After seven decades of warehousing a nightmarish inventory of chemical weapons, rockets, bombs, land mines and ammunition at the Army's Umatilla Chemical Depot in eastern Oregon, the base is shifting to kinder and gentler missions.

Instead of war chemicals, the depot may soon be known for the disaster relief supplies assembled there -- cots, blankets and food -- in case a monster earthquake or tsunami strikes the Northwest.
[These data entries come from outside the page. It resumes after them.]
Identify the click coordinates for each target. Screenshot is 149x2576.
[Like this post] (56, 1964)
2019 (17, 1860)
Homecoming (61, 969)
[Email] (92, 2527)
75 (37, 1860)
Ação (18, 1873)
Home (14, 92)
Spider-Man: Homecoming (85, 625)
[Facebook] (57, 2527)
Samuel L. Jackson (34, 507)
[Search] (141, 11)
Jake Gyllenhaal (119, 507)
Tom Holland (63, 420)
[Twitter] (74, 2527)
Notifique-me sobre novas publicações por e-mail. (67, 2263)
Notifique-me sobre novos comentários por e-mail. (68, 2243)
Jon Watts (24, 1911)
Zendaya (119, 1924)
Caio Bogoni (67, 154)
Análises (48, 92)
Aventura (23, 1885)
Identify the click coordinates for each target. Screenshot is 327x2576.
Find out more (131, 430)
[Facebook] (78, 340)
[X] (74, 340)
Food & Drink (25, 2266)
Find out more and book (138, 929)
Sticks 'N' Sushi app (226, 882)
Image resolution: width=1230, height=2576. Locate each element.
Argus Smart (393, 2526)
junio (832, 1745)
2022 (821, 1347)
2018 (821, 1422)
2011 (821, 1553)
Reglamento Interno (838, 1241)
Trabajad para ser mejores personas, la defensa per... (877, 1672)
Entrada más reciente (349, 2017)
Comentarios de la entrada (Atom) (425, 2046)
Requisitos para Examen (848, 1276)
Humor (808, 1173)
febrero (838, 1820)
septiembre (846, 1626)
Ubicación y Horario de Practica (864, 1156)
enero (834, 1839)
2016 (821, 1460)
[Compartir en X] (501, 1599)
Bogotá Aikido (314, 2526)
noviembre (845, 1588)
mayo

At least five of the depot's 1,001 partially buried concrete storage igloos are filled with emergency supplies -- and the cache could grow, said Eric Corliss, American Red Cross chief operating officer for the Oregon Region.

. . .

The Army incinerated the last of 7.4 million pounds of lethal Cold War-era chemical weapons stashed at the depot in late October. The $2.7 billion incineration program began in 2004, with roughly 11.5 percent of the entire U.S. chemical weapons inventory destroyed in a 1,400-degree natural gas furnace on the base.

There's more at the link.

That's all very well, and I'm glad that so large a facility is being put to good use - but I hope they cleaned out those 'igloos' thoroughly!  With those sorts of nasties having been kept in them, one never knows . . .  I'd hate to lie down on a cot, and cover myself with a blanket, that had been stored there, only to start itching a few moments later.  I'd be out of them both so fast you wouldn't see me for dust!



Judy said...

IF you didn't die from inhaling the dust from the cot and blanket or ripping open a MRE.

DaddyBear said...

All that is old is new again. The government used to stockpile a lot of civilian supplies for use in relief operations after a nuclear war. After the Soviet Union fell, Clinton sold a lot of it off to save money. Now we're rebuilding some of that stockpile, at today's prices. Hooray progress.